Queer Places:
Södergården, Götgatan 37, 116 21 Stockholm, Sweden
Herta Elisabet Svensson (April 21, 1886 – October 19, 1981) was a Swedish personnel consultant, head of the home stead and lecturer.
Svensson graduated from the Private Higher Teacher Seminary and then worked as a private tutor with the family of Elsa and Natanael Beskow in Djursholm. Until 1914 she was a teacher at Djursholm's joint school and through Natanael Beskow she came in contact with the settlements movement and through Hampnäs Folk High School and Manfred Björkquist also in contact with the crusader movement.
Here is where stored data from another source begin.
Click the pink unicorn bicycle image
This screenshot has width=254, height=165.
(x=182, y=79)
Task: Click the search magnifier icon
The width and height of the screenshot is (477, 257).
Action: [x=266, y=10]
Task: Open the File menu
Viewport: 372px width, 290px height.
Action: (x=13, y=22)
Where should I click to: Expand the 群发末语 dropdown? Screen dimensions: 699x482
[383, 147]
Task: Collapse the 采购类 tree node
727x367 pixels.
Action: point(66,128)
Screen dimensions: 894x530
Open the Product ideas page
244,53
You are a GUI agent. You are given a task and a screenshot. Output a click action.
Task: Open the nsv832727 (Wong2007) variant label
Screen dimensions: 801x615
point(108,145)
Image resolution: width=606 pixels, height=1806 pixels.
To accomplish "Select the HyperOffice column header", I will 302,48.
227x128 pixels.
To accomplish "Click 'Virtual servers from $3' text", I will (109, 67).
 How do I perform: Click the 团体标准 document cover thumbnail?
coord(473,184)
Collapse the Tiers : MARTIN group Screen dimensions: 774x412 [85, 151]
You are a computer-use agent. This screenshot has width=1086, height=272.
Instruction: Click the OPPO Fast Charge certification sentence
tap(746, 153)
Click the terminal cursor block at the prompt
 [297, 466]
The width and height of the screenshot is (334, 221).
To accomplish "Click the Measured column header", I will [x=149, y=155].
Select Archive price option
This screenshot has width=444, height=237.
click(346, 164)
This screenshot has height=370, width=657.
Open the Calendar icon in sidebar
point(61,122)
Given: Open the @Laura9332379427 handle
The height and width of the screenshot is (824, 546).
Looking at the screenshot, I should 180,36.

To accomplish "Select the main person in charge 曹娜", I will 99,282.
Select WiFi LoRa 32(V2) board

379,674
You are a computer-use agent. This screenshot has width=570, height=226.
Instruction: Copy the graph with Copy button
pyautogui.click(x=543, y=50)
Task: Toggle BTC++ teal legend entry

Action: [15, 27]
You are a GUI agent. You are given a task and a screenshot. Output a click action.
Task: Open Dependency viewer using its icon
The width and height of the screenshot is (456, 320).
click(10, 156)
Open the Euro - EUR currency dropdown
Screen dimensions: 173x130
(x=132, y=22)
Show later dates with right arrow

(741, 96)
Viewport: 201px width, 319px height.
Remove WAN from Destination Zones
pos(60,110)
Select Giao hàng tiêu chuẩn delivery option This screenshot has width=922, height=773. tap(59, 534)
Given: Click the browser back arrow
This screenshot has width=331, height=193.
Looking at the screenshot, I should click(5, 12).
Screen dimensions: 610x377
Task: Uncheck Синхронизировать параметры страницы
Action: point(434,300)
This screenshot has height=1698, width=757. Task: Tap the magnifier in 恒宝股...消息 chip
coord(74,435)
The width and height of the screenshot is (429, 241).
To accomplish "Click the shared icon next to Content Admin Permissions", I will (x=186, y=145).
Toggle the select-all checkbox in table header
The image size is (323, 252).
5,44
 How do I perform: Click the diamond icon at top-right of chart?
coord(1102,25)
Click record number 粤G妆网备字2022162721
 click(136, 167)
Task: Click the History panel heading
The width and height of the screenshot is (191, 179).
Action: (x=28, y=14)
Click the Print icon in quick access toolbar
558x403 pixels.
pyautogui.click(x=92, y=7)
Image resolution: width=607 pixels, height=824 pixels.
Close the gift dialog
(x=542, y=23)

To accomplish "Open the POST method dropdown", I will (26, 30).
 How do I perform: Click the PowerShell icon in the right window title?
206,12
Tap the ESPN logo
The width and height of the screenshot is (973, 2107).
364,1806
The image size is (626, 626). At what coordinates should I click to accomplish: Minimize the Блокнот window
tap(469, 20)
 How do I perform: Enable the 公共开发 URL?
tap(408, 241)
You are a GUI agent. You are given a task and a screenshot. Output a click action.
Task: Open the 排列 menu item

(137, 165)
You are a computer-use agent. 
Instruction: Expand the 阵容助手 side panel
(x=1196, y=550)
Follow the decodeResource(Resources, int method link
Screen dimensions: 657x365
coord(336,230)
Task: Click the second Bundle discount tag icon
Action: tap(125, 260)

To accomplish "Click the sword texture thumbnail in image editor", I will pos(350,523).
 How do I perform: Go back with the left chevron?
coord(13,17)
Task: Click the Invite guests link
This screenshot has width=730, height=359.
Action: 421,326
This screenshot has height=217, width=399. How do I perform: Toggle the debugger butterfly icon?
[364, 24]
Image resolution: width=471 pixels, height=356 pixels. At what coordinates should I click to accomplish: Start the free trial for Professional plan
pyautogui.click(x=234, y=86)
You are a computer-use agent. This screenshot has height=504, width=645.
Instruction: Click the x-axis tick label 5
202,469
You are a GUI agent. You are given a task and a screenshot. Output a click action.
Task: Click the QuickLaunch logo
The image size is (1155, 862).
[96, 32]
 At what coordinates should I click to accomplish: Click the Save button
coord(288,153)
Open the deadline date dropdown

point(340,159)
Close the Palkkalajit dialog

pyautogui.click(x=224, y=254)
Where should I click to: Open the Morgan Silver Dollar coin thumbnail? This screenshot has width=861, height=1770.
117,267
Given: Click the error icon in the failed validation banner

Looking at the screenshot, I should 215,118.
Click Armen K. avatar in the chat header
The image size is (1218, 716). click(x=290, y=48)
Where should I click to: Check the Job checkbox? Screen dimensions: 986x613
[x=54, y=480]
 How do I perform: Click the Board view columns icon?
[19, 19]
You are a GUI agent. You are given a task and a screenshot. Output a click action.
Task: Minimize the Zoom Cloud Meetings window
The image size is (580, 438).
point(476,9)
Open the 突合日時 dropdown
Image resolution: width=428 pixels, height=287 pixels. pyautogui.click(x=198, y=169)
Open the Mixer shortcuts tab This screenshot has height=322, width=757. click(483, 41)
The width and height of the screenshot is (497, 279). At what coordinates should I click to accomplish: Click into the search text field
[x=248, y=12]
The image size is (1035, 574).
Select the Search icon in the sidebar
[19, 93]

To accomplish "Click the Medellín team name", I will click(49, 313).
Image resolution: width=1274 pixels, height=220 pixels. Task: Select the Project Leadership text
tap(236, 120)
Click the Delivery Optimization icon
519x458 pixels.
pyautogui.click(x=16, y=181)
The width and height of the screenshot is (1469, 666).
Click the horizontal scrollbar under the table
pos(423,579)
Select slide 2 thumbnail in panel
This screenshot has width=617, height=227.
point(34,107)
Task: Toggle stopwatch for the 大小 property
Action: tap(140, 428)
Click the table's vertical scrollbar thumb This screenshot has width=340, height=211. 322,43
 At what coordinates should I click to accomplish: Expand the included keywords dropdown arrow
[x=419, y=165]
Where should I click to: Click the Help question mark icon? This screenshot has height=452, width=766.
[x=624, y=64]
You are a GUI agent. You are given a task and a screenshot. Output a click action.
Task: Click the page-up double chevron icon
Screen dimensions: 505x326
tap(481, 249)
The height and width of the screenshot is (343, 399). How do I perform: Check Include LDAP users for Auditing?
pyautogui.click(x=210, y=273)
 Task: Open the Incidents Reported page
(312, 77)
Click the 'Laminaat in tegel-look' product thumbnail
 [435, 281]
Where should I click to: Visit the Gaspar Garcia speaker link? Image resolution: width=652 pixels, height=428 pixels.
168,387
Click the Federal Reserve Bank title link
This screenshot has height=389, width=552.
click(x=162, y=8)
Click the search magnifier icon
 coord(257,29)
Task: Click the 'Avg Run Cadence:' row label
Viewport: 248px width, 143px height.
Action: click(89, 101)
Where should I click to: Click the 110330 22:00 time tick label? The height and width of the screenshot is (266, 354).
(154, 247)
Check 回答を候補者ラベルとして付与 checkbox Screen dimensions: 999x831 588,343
The cottage movement, which was an association for contact between students and workers, opened summer cottages for overstretched female workers. Svensson was one of its initiators. When the Swedish tobacco monopoly at Södermalm in Stockholm was established in 1914, Kerstin Hesselgren worked for Herta Svensson to be employed as a "factory sister", from 1921 named staff consultant. She worked in front of social, but also brought both theoretical and practical subjects into a leisure activity that naturally grew together in a common home, Sweden's second homestead, Södergården on Södermalm in Stockholm in 1916. Svensson was also a guest lecturer at the Women's Civic School at Fogelstad.